Your goal:
Every entry below is to be copied word for word, with its pictures removed.

*** Records Section Begins ***

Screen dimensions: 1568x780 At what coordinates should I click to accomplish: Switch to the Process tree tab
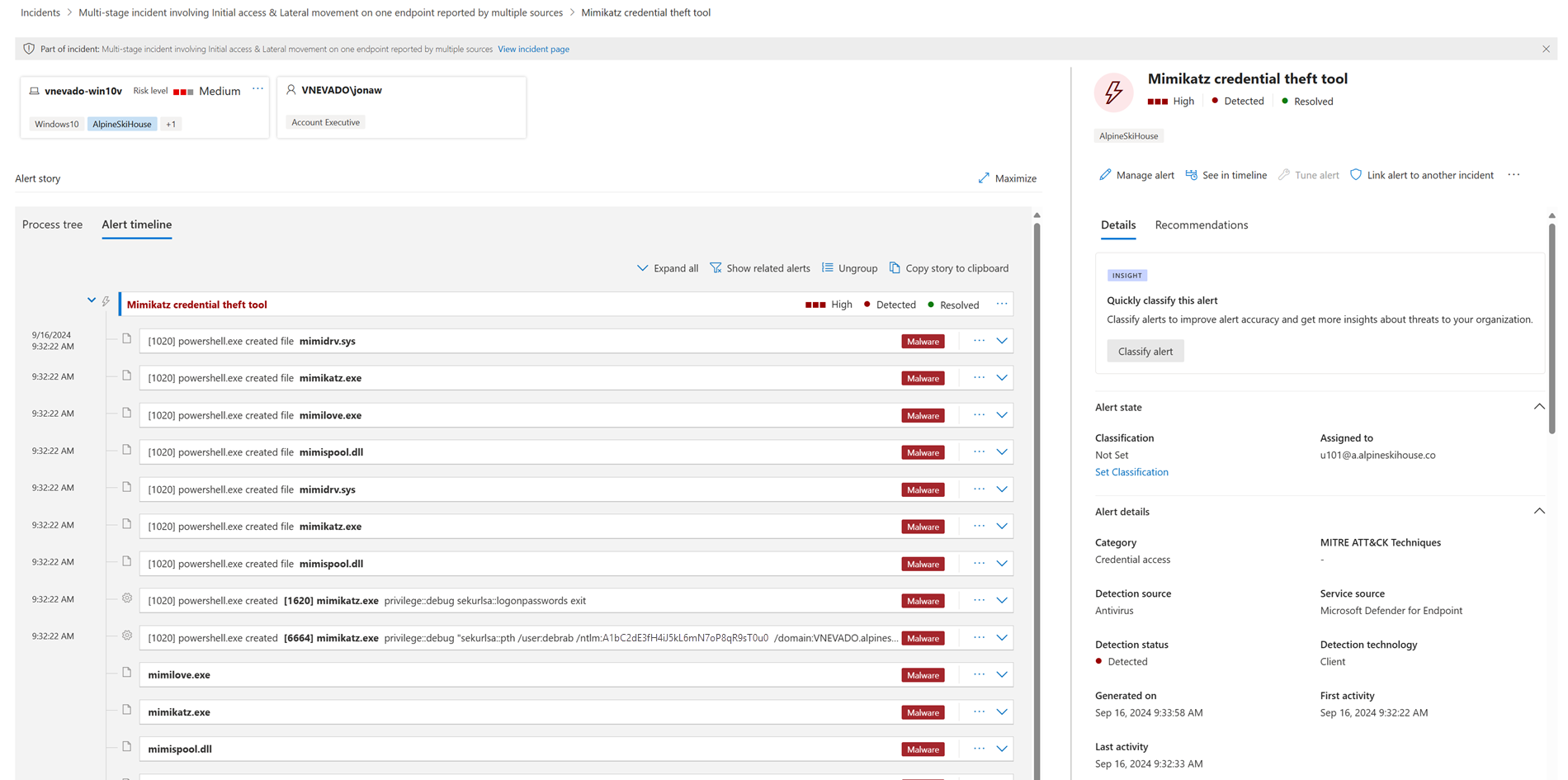pos(52,225)
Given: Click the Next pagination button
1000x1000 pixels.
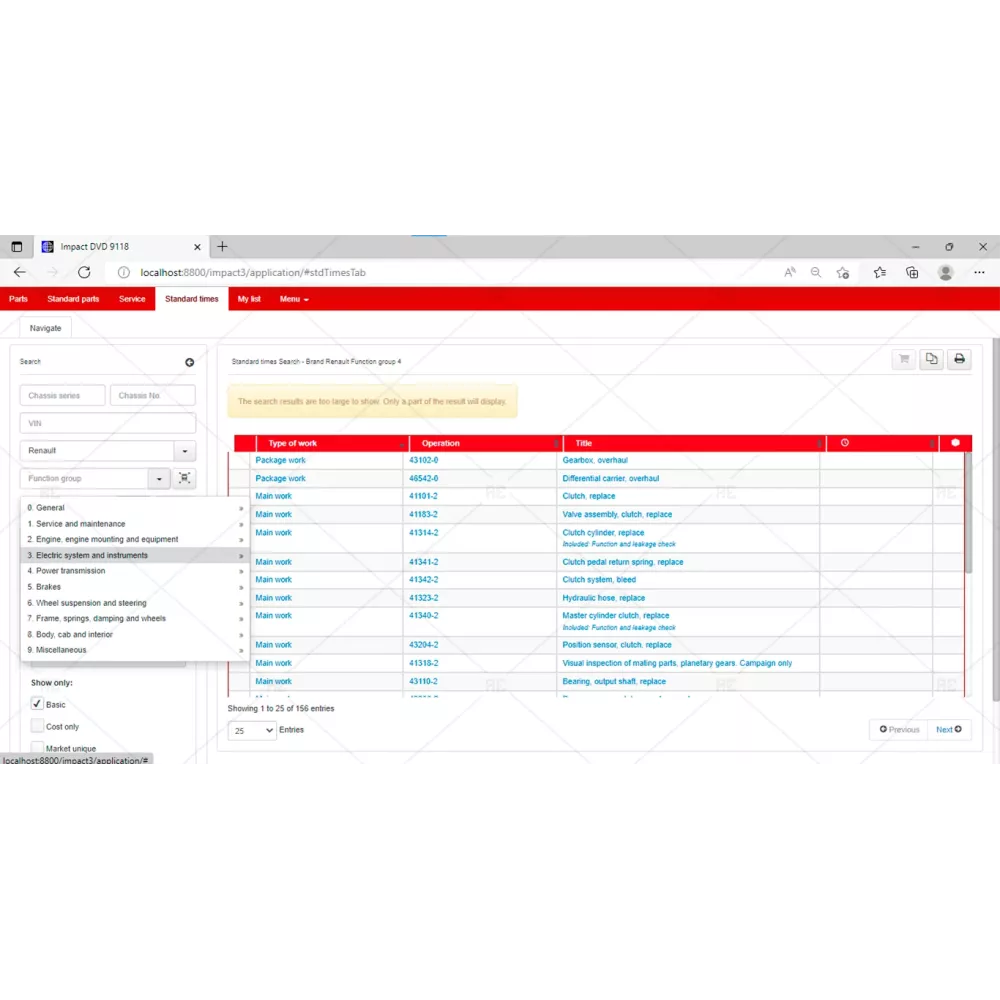Looking at the screenshot, I should tap(948, 730).
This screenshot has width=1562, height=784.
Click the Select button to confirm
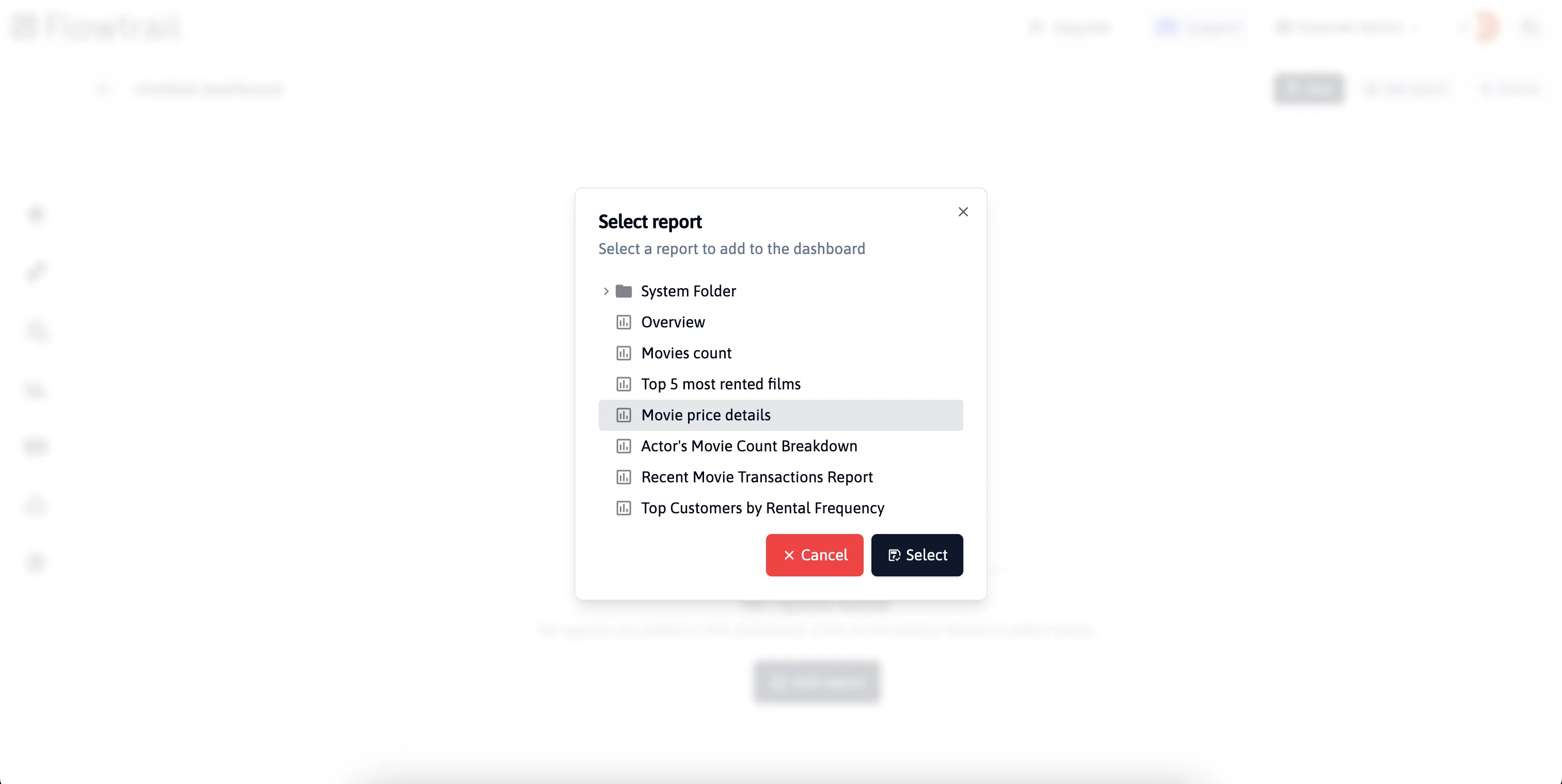click(x=917, y=555)
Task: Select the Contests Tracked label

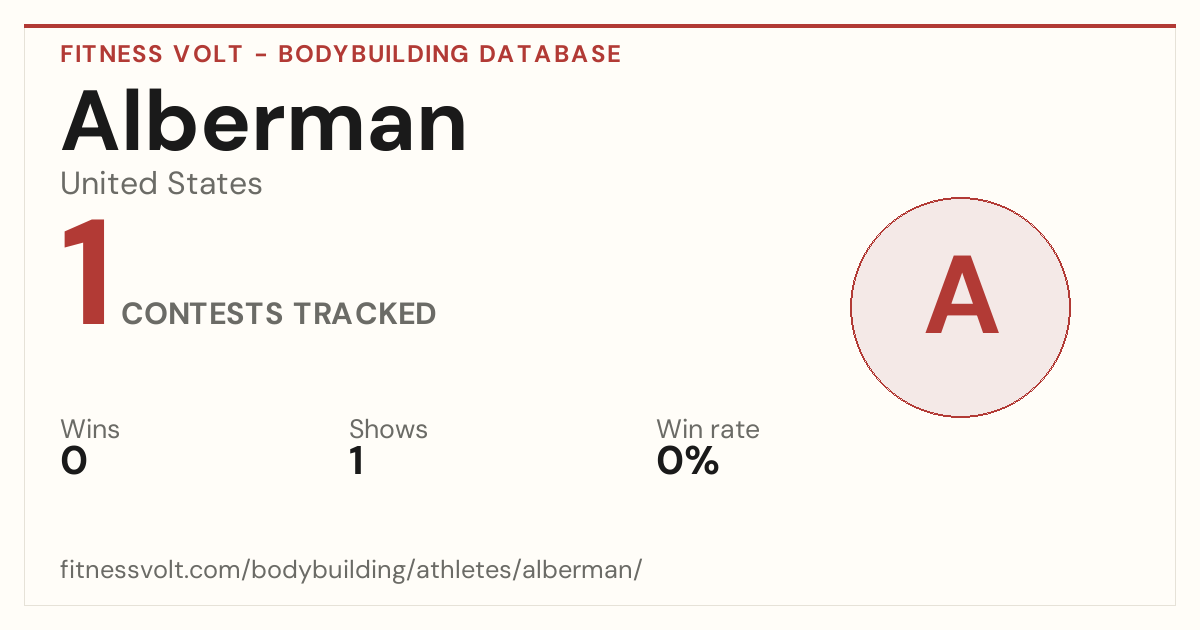Action: coord(279,314)
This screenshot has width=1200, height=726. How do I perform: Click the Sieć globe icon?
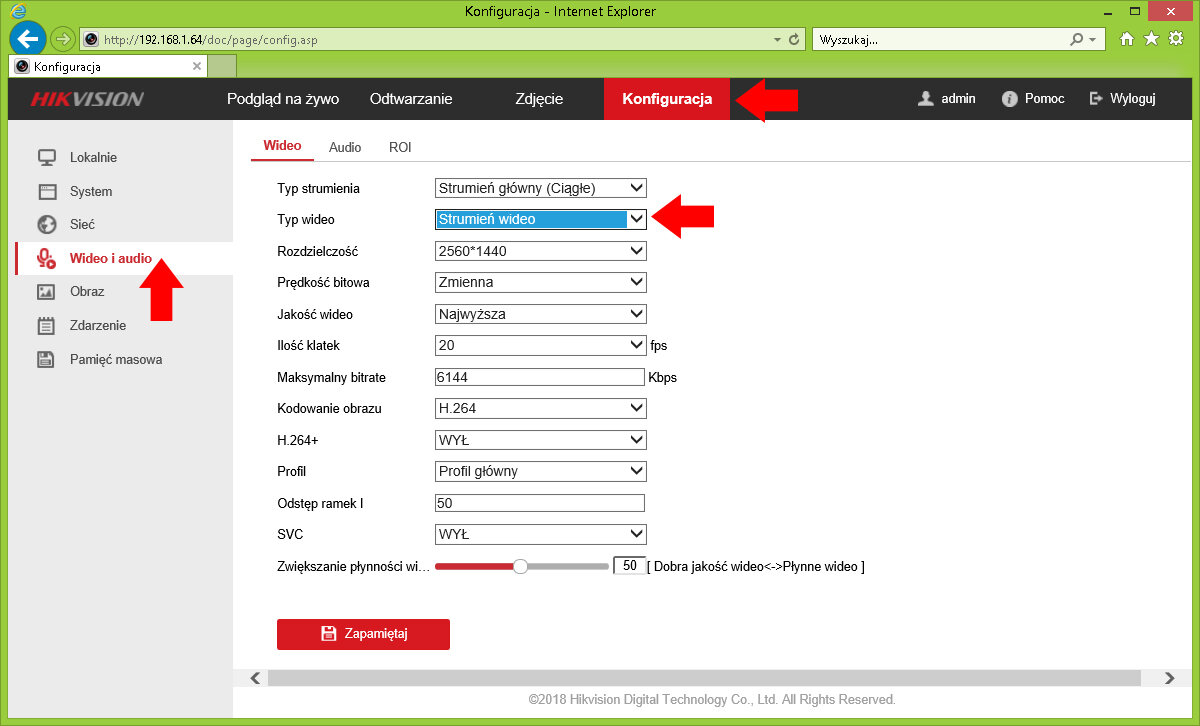click(x=46, y=225)
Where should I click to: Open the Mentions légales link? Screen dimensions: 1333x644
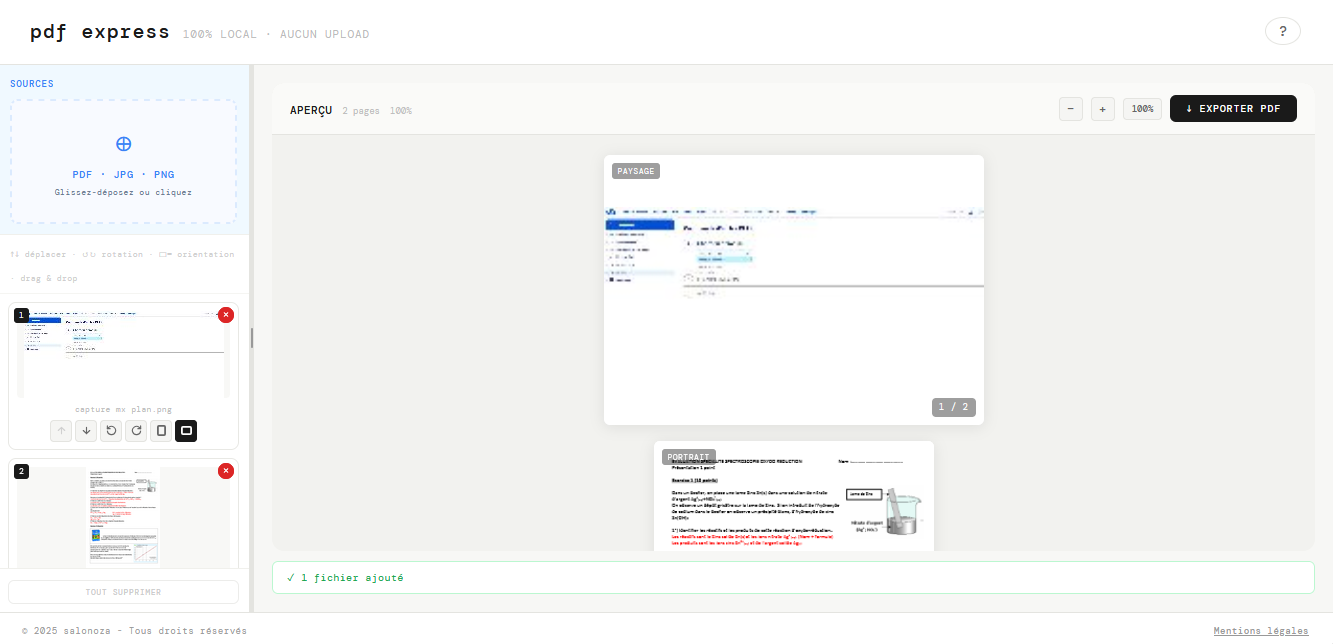click(x=1261, y=630)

*** Records Section Ends ***

Answer box:
Screen dimensions: 1568x780 At what coordinates should I click to accomplish: Switch to the Process tree tab
pos(52,225)
Given: Click the Next pagination button
1000x1000 pixels.
Looking at the screenshot, I should tap(948, 730).
This screenshot has width=1562, height=784.
Click the Select button to confirm
click(x=917, y=555)
Task: Select the Contests Tracked label

Action: coord(279,314)
This screenshot has width=1200, height=726. How do I perform: Click the Sieć globe icon?
click(x=46, y=225)
Where should I click to: Open the Mentions légales link? Screen dimensions: 1333x644
click(x=1261, y=630)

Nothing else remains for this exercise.